Life Interrupted – 5

Going to the supermarket is at the best of times, not the best of times. They are noisy, there’s lots of people and way too much visual stimulation. It’s hard to know which is the correct aisle to find what I need and end up walking around as though in a labyrinth. I invariably forget to buy something because I’m hopeless at writing a list.

During these days of a global pandemic; with social distancing and panic buying, supermarkets are a bloody nightmare. Never has such a mundane task turned out to be so stressful. I am constantly aware of how close I am to people or they to me. I feel pressured to get in and out as fast as possible, which adds to the stress. 

Lots of posts on community Facebook pages scold people for being out shopping at all or seemingly taking their time while doing so. This is decidedly unhelpful, as not only are you worried about the person you passed in the aisle being Typhoid Mary, you are also hyper vigilant about who’s watching as look for something I need. 

I’ve never wanted to cry in the supermarket before and now it seems to be a regular occurrence. One day, I teared up because I wanted garbage bags but could only find sandwich bags. Being forced to stand on a spot to maintain social distancing and seeing supermarket workers, in masks and gloves is confronting. On another occasion I walked straight back out again because it was just a bit too much.

Like most people, at times I haven’t been able to find what I need – though this has largely been inconvenient rather than urgent. It has led to a few hilarious things like a friend and I  sending each other photos of successful toilet paper gathering missions.

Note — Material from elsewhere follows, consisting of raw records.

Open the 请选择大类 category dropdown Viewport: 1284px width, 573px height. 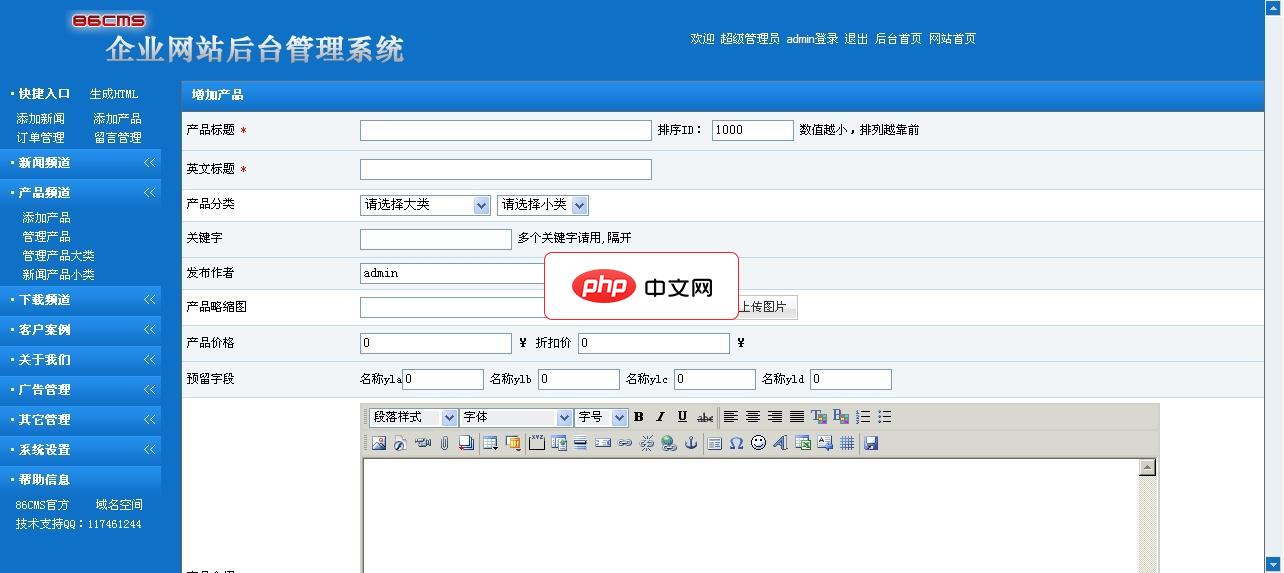coord(425,205)
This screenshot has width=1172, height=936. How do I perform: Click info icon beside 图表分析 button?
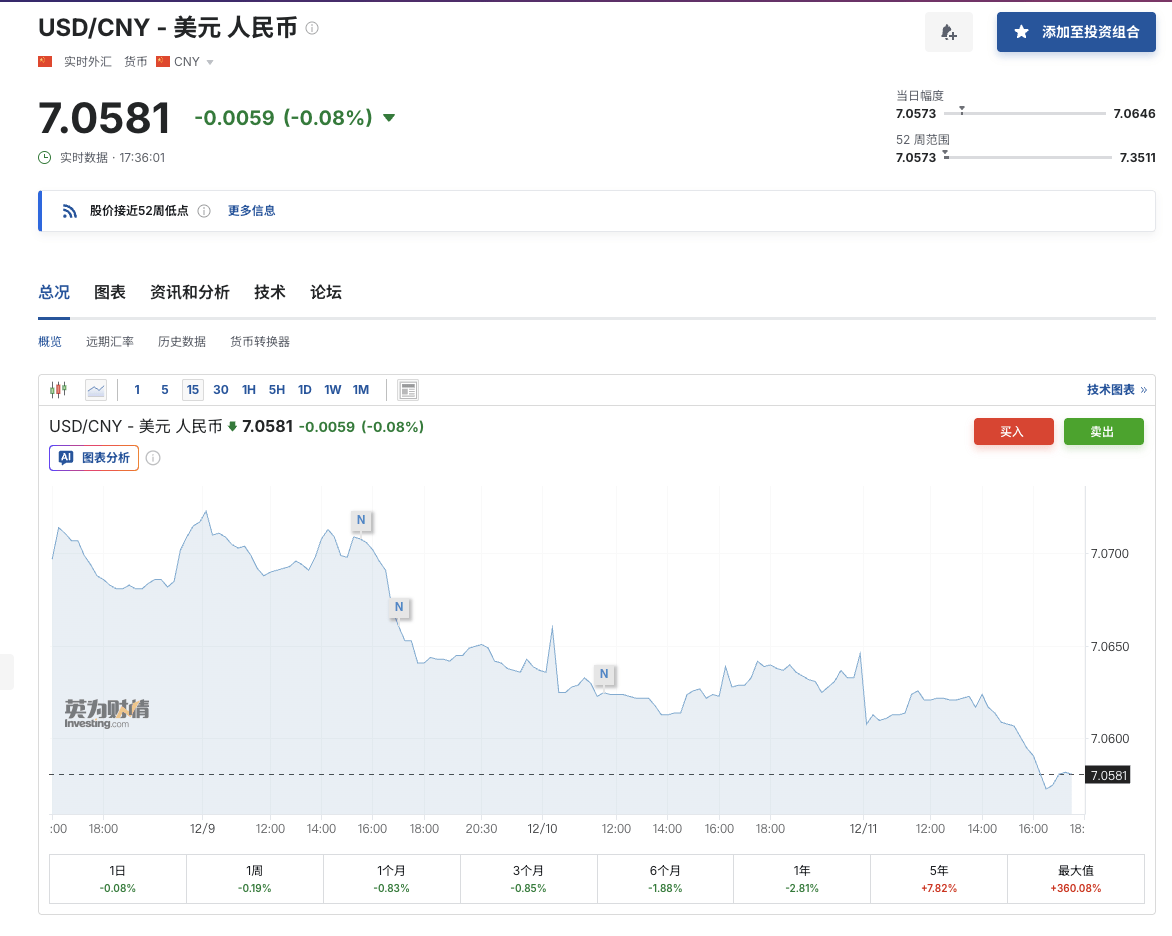(x=153, y=458)
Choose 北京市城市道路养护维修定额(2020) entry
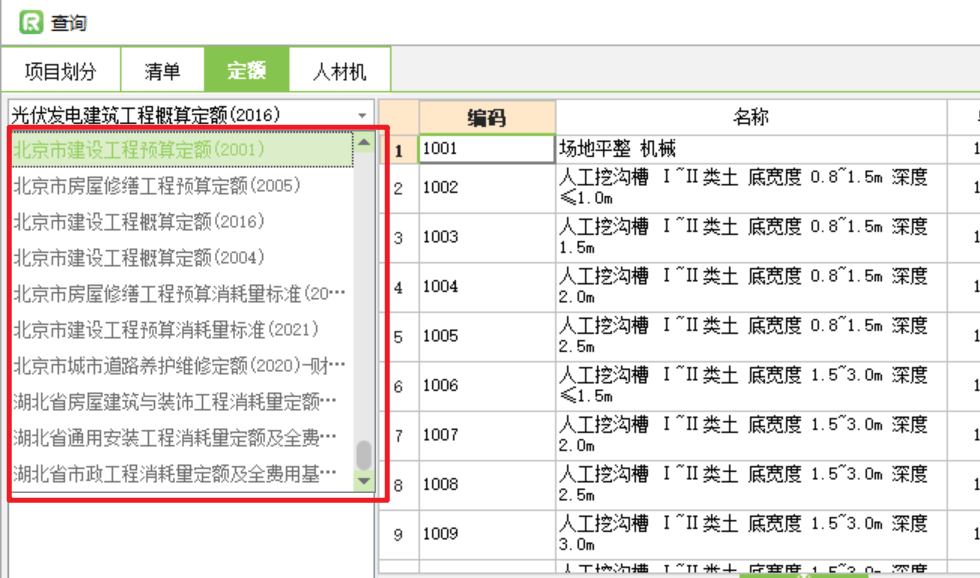980x578 pixels. pos(180,365)
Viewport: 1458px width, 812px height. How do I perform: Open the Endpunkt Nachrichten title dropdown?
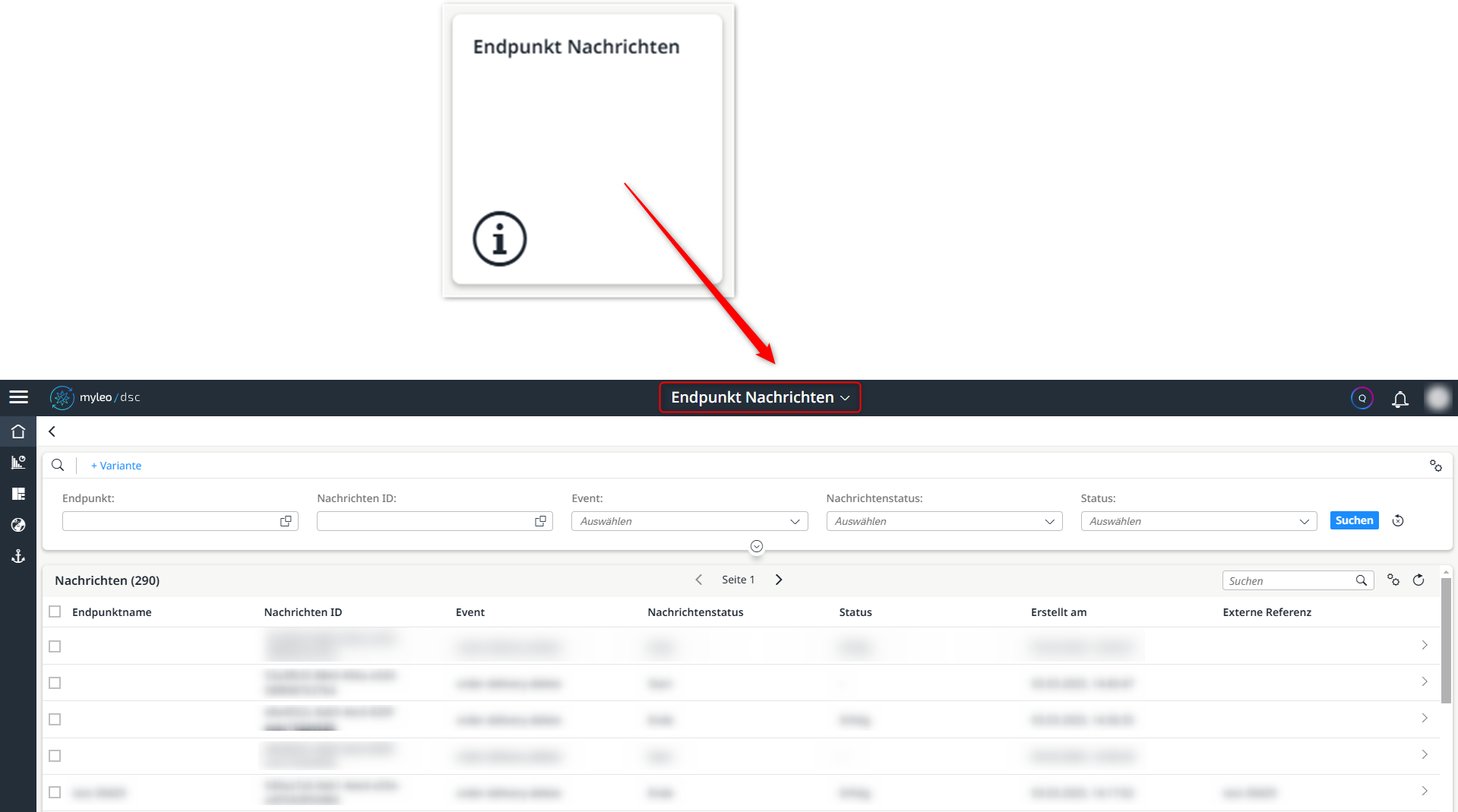(759, 397)
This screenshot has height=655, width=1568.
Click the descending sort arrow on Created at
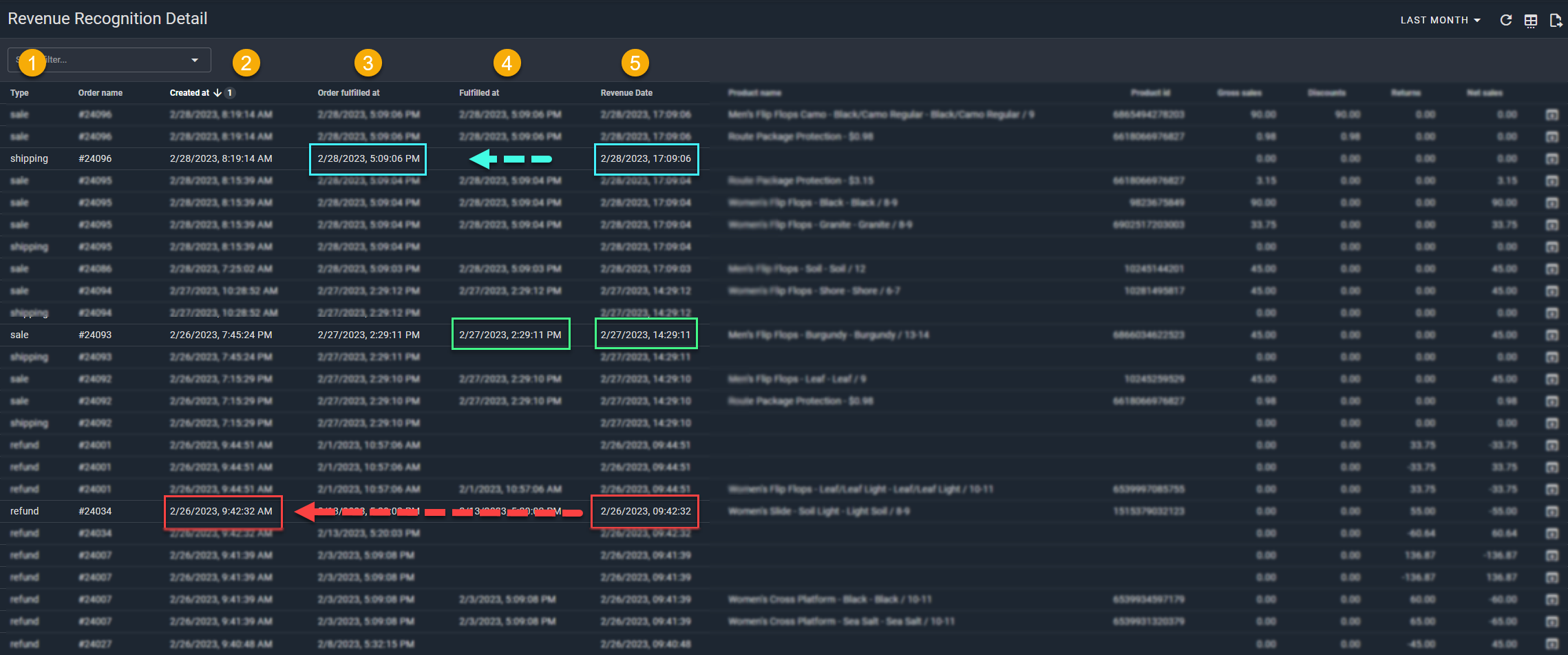pos(218,93)
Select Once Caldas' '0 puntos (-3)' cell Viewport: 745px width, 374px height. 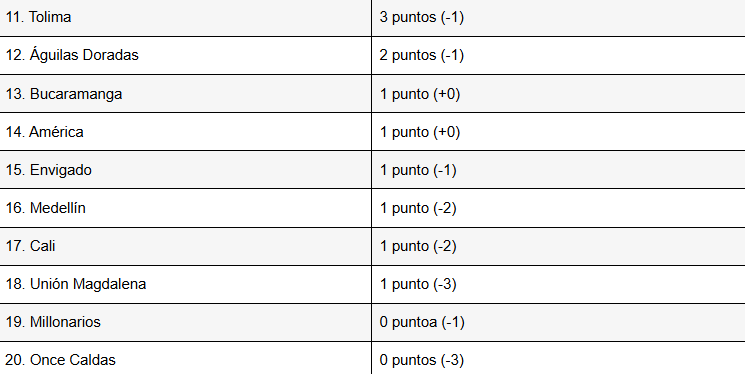pos(559,358)
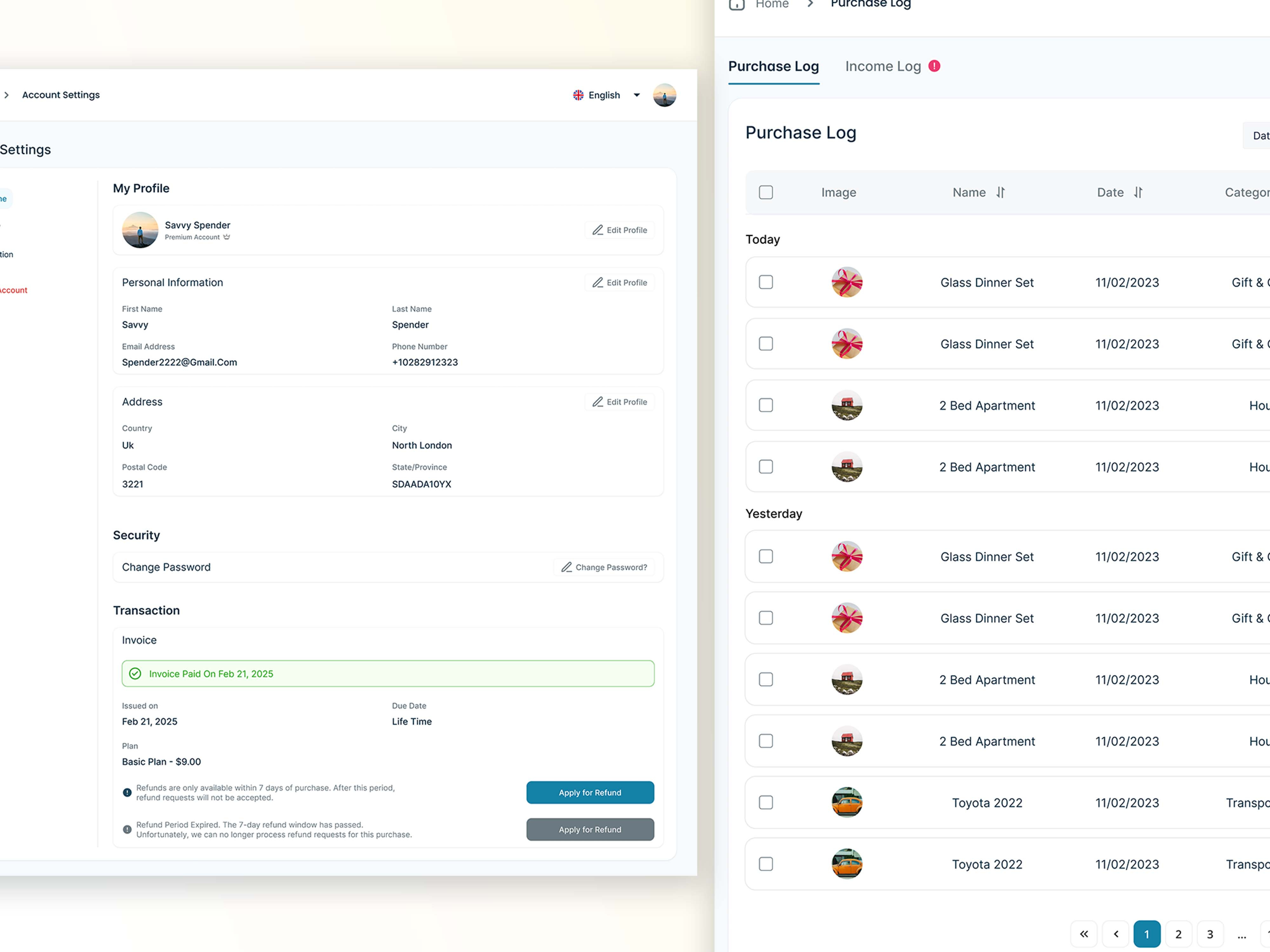
Task: Check the Toyota 2022 row checkbox
Action: point(766,802)
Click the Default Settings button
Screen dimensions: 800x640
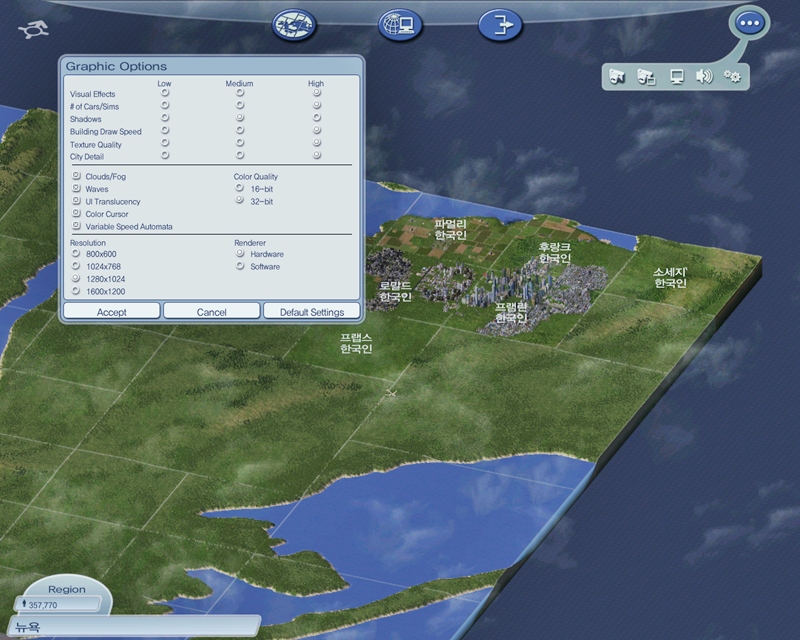click(312, 312)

And my parents sending my sister a care pack filled with Weetbix because she couldn’t get any where she lives.

There’s some weird things too – I’m still not clear why I have to pack my own shopping bags when the person on the checkout has already touched everything. And have you ever tried picking up more than two pieces of fruit using the inside of a plastic bag – that’s a level of dexterity I’m yet to master.

I realise of course, there is a massive level of privilege in being able to go to a supermarket to buy what I need. And while much of this surreal, inconvenient and stressful, I’m not struggling to buy essential things because I still have a job in middle of the pandemic.

There are bigger questions here too, which I’m not able to fully articulate yet, about the essentials of normal life and freedom. But those thoughts will have to wait until I can go to the supermarket without planning it like a covert mission. Although, even when that happens, will just popping to the shops for a few essentials ever be the same again? Maybe not and maybe that will be a good thing.